↓
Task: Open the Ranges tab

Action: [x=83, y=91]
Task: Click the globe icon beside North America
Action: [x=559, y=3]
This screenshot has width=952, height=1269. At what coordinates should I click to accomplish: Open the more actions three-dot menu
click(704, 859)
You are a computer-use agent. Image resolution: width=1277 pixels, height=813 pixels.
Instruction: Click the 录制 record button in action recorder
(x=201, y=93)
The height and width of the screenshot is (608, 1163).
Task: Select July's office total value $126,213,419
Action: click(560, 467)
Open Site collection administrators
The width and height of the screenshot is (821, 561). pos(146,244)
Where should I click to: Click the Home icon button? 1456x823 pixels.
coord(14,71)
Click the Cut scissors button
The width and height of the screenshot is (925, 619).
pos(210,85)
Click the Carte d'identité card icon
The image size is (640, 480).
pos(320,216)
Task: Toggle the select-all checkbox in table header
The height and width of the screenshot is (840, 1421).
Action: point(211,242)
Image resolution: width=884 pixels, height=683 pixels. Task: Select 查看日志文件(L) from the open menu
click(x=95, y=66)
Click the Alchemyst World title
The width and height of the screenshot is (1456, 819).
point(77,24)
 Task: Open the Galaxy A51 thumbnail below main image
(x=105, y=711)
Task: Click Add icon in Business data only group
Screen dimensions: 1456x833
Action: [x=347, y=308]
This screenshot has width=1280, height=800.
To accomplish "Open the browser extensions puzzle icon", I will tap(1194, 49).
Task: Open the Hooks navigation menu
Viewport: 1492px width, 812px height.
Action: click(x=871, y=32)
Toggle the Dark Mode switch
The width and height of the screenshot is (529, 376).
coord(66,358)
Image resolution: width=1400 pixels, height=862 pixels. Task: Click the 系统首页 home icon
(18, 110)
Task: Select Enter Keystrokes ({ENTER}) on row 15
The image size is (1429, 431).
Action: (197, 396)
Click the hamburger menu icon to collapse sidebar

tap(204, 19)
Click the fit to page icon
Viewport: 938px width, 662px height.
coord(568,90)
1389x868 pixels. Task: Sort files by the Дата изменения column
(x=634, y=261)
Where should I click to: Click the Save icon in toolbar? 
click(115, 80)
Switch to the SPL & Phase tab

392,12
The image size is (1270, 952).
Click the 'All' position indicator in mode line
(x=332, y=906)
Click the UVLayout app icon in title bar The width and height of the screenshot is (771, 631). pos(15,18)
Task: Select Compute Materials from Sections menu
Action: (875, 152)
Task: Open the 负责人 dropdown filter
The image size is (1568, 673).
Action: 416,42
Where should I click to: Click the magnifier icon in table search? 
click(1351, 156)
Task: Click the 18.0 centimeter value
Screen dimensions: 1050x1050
↑
Exercise task. Extract every line of the entries above that contains the word "resolution".

Exercise answer.
You are a computer-use agent. Image resolution: width=1277 pixels, height=813 pixels.
Image resolution: width=884 pixels, height=683 pixels. Task: Select 查看日志文件(L) from the open menu
Image resolution: width=1400 pixels, height=862 pixels. Task: Click the 系统首页 home icon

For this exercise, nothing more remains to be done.